Even local investors are pouring capital on different projects throughout the country. In particular, the tycoons are very aggressive in investments, whether on their own or in partnership with other local or foreign investors.
Thus, we see big projects rising in Cebu and Iloilo in the Visayas, and in Cagayan de Oro and Davao in Mindanao, in addition to Mega Manila.
I believe FDI is one of the things that we lack. It is the missing link between slow or moderate growth and the fast-paced growth that we need to develop an inclusive economy.
Despite the temporary slowdown in 2014, the Philippine economy is ready to take off and the government must make sure that no other obstacle stands in the way, by continuing its reforms to make it easy for investors to do business here.
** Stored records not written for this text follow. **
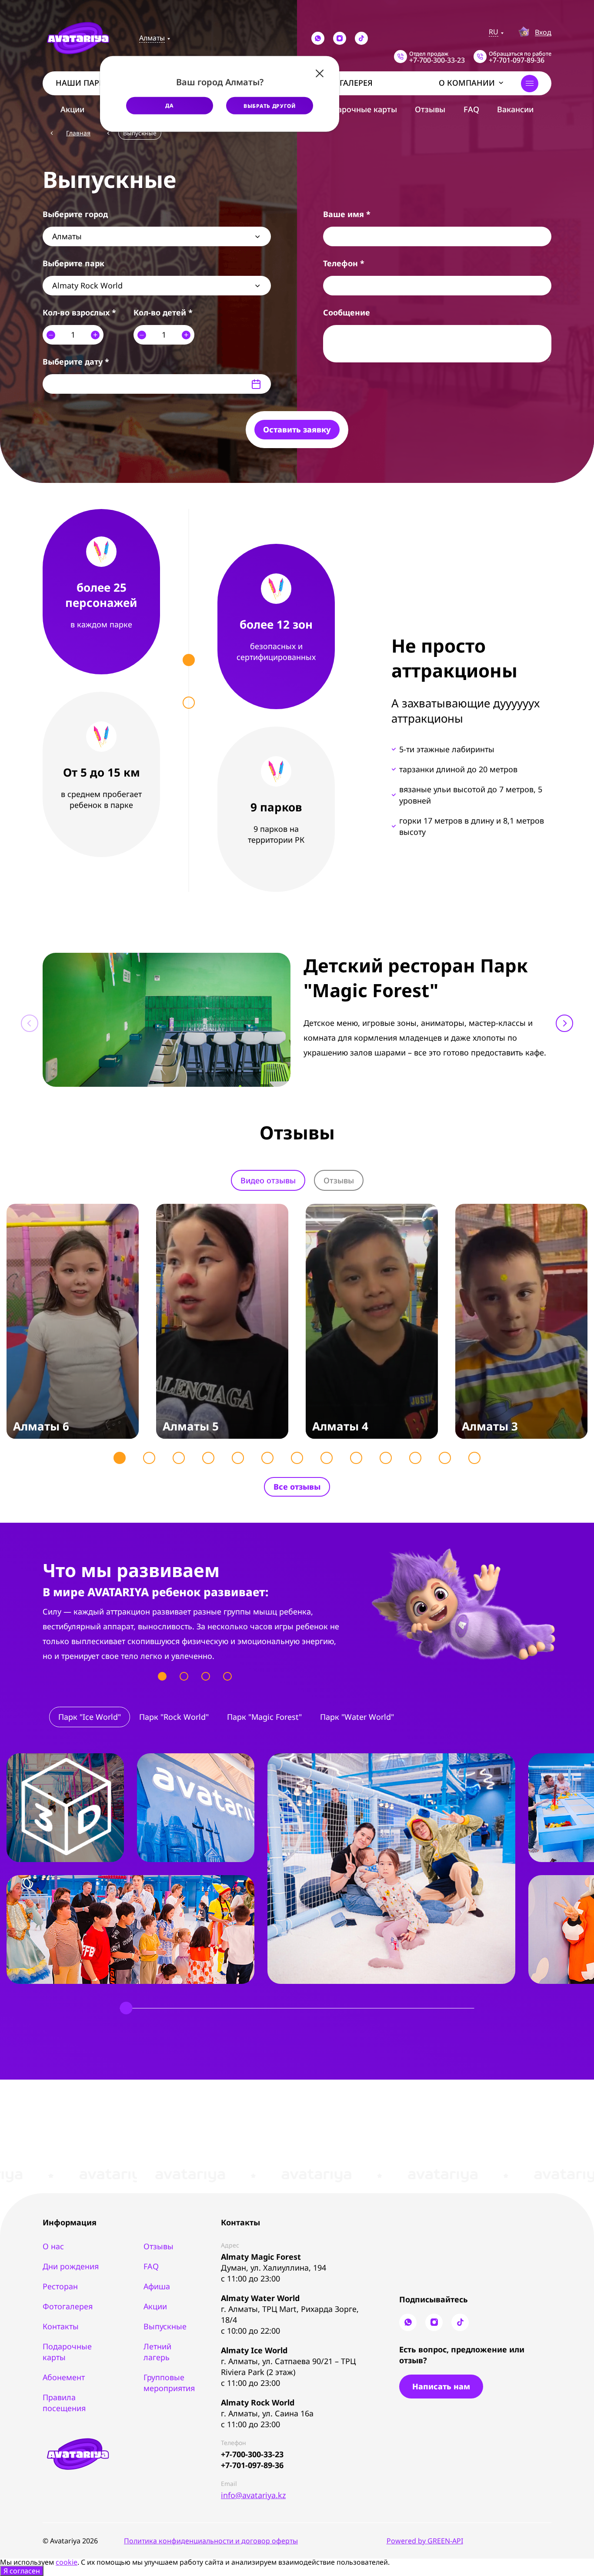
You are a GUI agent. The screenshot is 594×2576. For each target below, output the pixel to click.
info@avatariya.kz (253, 2495)
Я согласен (21, 2571)
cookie (66, 2562)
The Asian Development Bank (ADB) shares this optimistic outlook for the Philippines, citing robust domestic demand and investment, low inflation and interest rates, increased remittances and upbeat business sentiment.
At the same time, however, the ADB laments that growth has not been creating enough jobs, as more than a quarter of Filipino workers remain jobless or underemployed.
I mentioned the ADB’s observation both to serve as a reminder and as a challenge. The large number of Filipino workers who have no jobs or do not have enough income should remind us that the growth of the economy should include the objective of generating employment and livelihood.
For policymakers, the large number of Filipino workers who have no jobs or do not have enough income should be a challenge that must be addressed if we are to solve the problem of poverty.
In closing, let me greet all Filipinos a happy New Year!